*Task instructions*.
Set down exactly the lines below, starting at the one that contains "Select the Europe/Berlin" and ending at the one that contains "The image size is (1000, 529).", with both of those lines included and nothing else.

*Dataset records*.
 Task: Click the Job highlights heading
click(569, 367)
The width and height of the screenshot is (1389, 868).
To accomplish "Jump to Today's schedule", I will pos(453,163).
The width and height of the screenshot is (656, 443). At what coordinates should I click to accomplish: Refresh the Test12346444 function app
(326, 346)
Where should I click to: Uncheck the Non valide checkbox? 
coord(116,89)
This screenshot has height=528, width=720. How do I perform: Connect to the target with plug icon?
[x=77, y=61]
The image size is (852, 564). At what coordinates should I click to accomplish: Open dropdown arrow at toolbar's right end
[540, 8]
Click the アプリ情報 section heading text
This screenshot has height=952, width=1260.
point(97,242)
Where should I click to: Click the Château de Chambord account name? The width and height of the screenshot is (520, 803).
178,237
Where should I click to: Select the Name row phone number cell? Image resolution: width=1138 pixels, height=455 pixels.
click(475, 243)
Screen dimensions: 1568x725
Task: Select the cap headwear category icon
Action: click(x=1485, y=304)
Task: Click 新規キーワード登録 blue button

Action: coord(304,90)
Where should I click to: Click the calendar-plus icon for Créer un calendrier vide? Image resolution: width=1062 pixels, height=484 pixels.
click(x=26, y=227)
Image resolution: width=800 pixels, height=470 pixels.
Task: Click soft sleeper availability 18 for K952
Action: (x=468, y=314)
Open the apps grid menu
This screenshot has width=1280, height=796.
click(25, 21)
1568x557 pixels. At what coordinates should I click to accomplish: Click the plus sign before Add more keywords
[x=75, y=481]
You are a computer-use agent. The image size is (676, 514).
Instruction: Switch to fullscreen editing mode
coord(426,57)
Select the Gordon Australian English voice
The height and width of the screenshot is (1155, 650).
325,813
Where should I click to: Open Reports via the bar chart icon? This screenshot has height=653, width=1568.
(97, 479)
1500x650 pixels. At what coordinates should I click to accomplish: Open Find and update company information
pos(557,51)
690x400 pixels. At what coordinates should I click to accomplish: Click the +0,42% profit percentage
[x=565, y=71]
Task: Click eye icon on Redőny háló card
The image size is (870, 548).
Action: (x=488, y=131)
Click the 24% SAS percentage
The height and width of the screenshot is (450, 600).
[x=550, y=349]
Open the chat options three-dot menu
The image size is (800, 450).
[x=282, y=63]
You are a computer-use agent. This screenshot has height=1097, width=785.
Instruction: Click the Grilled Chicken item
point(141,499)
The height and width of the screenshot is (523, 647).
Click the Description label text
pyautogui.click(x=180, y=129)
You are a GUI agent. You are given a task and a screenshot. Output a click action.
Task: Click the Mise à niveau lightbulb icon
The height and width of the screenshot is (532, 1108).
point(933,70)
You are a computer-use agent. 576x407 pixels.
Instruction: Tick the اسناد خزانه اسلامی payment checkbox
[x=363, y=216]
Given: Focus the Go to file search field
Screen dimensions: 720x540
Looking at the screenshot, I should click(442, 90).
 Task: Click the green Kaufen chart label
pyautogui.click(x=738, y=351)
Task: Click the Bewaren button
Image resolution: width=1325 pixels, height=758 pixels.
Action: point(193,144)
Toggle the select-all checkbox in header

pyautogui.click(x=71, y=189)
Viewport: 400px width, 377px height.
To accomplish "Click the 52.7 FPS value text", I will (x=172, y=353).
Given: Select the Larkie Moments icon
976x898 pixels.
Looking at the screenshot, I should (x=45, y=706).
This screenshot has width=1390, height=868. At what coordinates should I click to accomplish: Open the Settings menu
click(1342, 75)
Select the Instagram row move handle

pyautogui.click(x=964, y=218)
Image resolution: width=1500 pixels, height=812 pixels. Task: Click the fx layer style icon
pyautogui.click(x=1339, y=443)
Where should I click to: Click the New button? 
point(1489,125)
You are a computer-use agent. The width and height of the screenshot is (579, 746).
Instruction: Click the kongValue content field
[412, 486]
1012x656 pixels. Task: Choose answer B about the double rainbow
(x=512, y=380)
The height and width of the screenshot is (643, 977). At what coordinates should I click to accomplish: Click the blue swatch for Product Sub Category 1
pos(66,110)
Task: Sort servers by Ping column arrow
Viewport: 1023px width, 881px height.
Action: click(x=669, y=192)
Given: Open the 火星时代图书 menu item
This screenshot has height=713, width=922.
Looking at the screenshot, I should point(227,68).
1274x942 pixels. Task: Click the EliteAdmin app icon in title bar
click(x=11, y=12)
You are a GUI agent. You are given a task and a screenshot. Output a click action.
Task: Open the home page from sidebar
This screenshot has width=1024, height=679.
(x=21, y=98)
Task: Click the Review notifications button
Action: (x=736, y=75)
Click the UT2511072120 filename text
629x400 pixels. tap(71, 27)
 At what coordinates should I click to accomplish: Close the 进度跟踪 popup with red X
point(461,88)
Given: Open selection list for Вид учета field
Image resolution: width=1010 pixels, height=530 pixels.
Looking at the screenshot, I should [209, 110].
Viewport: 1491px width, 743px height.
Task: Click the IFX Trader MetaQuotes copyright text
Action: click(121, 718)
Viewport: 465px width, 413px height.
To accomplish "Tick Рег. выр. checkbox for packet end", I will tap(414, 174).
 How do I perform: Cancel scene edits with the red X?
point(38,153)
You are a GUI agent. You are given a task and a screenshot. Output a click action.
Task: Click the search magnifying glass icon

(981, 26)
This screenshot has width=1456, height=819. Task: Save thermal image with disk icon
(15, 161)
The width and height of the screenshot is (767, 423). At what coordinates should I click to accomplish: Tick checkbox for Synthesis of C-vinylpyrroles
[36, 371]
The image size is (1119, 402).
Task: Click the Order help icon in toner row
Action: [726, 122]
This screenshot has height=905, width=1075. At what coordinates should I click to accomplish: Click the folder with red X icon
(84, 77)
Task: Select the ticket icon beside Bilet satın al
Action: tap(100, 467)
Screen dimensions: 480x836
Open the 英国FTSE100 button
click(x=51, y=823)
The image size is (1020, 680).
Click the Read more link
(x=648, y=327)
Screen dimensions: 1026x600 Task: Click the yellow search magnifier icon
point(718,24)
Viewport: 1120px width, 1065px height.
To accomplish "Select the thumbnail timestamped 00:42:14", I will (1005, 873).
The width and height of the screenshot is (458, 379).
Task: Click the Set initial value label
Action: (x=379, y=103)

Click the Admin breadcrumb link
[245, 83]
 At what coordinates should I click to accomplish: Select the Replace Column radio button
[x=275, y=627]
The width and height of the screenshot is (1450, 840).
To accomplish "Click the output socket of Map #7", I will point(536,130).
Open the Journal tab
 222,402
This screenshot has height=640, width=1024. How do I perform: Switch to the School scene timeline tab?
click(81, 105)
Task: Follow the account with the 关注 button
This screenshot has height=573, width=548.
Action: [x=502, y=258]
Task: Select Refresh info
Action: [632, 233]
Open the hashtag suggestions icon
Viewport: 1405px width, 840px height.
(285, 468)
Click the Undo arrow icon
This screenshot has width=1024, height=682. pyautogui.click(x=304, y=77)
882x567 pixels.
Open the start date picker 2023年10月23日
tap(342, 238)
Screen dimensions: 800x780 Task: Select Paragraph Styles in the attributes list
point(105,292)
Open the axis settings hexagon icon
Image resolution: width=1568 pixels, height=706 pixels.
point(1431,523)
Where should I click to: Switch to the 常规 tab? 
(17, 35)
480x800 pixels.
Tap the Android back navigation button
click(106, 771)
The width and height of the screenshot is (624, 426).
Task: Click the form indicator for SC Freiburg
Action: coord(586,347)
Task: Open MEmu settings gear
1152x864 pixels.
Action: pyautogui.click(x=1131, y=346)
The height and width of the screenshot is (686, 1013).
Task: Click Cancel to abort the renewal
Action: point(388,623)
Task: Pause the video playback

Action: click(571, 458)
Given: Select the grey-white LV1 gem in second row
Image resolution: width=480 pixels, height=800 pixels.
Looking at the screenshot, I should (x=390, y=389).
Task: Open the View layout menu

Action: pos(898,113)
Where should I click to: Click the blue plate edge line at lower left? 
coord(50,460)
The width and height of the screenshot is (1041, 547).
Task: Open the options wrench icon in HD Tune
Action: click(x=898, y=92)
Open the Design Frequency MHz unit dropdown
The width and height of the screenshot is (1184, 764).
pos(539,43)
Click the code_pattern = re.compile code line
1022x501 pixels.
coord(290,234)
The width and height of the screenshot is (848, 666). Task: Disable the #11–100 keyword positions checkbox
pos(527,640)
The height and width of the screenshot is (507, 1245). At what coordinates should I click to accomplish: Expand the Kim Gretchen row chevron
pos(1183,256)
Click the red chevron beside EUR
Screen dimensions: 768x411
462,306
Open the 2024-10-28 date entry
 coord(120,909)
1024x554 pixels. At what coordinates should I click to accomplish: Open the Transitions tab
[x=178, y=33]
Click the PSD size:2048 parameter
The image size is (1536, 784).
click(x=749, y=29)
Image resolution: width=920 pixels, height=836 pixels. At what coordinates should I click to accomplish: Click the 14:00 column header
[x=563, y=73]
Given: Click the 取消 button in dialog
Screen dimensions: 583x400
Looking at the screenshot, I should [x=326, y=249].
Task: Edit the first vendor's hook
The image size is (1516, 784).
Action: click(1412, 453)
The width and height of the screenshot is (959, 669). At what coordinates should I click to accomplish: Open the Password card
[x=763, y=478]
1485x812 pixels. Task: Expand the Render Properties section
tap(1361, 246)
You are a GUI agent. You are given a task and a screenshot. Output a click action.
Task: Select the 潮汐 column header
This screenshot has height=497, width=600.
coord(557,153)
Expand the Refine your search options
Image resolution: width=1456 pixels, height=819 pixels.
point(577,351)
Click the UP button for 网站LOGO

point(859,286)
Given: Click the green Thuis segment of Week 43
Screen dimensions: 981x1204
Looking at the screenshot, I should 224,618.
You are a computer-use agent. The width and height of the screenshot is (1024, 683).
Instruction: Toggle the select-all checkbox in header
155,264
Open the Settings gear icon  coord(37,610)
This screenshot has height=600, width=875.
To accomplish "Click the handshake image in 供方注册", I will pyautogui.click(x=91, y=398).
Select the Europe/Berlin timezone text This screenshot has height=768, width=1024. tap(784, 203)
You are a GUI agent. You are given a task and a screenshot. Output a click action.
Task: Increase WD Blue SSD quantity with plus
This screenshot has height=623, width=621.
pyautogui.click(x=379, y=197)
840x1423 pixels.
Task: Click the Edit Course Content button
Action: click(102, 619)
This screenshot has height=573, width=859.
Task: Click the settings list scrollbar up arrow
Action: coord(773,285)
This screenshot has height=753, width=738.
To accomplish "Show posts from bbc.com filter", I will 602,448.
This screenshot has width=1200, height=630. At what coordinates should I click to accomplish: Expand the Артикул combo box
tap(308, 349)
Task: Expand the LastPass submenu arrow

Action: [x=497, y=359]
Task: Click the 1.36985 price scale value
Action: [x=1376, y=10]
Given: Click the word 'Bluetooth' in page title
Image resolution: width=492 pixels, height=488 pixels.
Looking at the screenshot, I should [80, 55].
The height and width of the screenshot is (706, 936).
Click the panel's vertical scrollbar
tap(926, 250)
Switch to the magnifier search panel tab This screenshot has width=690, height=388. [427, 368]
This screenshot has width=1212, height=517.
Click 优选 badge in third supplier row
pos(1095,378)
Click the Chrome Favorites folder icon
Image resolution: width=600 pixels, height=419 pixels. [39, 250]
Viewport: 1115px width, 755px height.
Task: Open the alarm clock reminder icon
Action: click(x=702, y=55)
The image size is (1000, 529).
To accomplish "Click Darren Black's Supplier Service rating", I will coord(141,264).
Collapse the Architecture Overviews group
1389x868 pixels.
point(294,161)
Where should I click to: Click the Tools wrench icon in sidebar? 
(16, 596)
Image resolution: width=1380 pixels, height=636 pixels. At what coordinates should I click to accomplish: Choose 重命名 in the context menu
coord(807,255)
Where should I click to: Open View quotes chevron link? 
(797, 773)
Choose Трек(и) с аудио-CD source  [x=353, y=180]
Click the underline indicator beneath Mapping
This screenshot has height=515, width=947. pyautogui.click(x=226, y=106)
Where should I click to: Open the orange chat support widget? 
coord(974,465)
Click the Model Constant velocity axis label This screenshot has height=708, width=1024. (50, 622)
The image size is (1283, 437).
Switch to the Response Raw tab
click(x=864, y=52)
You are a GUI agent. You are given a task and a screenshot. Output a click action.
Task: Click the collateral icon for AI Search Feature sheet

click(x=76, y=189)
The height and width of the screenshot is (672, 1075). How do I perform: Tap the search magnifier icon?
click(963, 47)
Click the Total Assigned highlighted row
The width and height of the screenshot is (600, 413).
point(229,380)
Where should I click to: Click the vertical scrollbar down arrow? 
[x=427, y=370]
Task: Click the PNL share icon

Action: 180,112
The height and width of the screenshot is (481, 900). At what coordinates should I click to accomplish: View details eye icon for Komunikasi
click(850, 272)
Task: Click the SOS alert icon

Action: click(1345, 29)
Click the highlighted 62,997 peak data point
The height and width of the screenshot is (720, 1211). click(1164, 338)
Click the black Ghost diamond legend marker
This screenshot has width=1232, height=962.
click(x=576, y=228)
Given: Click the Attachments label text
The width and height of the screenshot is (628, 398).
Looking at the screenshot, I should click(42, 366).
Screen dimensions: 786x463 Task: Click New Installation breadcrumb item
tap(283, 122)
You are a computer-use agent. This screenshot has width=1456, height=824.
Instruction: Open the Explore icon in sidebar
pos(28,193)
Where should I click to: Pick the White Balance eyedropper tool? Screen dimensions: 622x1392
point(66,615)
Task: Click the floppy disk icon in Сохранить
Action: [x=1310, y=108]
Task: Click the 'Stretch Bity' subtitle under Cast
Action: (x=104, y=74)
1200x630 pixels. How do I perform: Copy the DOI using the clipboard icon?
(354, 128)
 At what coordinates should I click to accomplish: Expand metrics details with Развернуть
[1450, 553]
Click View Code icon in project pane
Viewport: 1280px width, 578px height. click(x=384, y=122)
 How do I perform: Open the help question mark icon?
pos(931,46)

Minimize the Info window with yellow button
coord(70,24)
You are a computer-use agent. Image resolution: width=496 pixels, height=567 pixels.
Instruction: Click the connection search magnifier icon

*Reply*.
Select the Europe/Berlin timezone text This screenshot has height=768, width=1024. tap(784, 203)
You are a GUI agent. You are given a task and a screenshot. Output a click action.
Task: Increase WD Blue SSD quantity with plus
This screenshot has height=623, width=621.
pyautogui.click(x=379, y=197)
840x1423 pixels.
Task: Click the Edit Course Content button
Action: click(102, 619)
This screenshot has height=573, width=859.
Task: Click the settings list scrollbar up arrow
Action: coord(773,285)
This screenshot has height=753, width=738.
To accomplish "Show posts from bbc.com filter", I will 602,448.
This screenshot has width=1200, height=630. At what coordinates should I click to accomplish: Expand the Артикул combo box
tap(308, 349)
Task: Expand the LastPass submenu arrow

Action: [x=497, y=359]
Task: Click the 1.36985 price scale value
Action: [x=1376, y=10]
Given: Click the word 'Bluetooth' in page title
Image resolution: width=492 pixels, height=488 pixels.
Looking at the screenshot, I should [80, 55].
The height and width of the screenshot is (706, 936).
Click the panel's vertical scrollbar
tap(926, 250)
Switch to the magnifier search panel tab This screenshot has width=690, height=388. [427, 368]
This screenshot has width=1212, height=517.
Click 优选 badge in third supplier row
pos(1095,378)
Click the Chrome Favorites folder icon
Image resolution: width=600 pixels, height=419 pixels. [39, 250]
Viewport: 1115px width, 755px height.
Task: Open the alarm clock reminder icon
Action: click(x=702, y=55)
The image size is (1000, 529).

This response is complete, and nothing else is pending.